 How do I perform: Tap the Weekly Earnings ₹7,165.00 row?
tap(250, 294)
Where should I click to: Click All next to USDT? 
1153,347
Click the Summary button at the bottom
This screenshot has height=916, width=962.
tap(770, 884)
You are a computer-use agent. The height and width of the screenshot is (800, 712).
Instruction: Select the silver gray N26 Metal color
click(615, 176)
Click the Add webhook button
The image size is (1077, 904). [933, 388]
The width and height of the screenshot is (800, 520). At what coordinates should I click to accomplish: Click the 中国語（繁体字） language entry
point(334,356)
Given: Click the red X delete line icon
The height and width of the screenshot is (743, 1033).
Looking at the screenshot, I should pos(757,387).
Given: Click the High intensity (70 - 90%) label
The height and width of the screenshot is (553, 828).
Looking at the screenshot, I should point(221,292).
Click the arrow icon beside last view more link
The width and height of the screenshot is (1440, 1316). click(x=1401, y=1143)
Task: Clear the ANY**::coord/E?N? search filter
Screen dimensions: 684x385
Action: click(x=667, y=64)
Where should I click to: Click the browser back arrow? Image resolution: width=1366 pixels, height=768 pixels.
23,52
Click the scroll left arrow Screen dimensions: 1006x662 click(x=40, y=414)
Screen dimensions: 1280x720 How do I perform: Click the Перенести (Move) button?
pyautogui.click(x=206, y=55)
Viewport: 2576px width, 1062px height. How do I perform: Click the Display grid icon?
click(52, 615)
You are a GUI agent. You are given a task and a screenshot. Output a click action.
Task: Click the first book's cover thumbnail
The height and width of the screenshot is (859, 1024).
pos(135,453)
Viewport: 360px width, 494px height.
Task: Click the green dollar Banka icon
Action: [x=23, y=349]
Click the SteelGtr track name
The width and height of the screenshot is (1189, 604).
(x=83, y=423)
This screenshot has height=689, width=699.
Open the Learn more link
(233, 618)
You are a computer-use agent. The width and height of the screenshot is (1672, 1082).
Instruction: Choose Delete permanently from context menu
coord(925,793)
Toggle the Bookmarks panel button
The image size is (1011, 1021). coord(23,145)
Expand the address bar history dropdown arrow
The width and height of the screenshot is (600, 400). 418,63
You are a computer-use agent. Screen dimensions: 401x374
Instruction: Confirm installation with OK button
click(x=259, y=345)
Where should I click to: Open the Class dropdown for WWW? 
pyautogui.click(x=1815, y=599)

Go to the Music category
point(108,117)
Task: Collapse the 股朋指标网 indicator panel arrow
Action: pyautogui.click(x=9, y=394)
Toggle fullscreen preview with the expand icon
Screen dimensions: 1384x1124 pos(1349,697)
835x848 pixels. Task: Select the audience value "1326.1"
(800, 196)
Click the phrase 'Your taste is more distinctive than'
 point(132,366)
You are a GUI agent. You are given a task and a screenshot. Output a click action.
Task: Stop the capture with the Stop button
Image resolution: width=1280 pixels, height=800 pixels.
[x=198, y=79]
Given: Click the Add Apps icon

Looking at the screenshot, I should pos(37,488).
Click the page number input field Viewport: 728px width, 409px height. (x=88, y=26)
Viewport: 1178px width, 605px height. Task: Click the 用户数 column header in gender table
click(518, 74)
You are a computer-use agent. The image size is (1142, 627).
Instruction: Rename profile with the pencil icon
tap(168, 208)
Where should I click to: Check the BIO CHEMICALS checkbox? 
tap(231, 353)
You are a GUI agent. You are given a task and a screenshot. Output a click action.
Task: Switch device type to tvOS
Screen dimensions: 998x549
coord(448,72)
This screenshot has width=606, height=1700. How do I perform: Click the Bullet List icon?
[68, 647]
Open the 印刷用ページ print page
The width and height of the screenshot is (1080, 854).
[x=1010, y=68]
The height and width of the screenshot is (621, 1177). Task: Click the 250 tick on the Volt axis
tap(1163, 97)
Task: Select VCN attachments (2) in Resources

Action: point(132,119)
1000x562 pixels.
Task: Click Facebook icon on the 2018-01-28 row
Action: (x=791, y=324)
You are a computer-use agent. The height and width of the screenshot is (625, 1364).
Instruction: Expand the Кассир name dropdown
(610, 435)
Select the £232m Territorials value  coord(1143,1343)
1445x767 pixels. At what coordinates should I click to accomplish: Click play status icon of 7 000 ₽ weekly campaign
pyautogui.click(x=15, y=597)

### [Problem statement]
Lines with the word "page": copy each one from the data above.

### [Response box]
Click the page number input field Viewport: 728px width, 409px height. (x=88, y=26)
Open the 印刷用ページ print page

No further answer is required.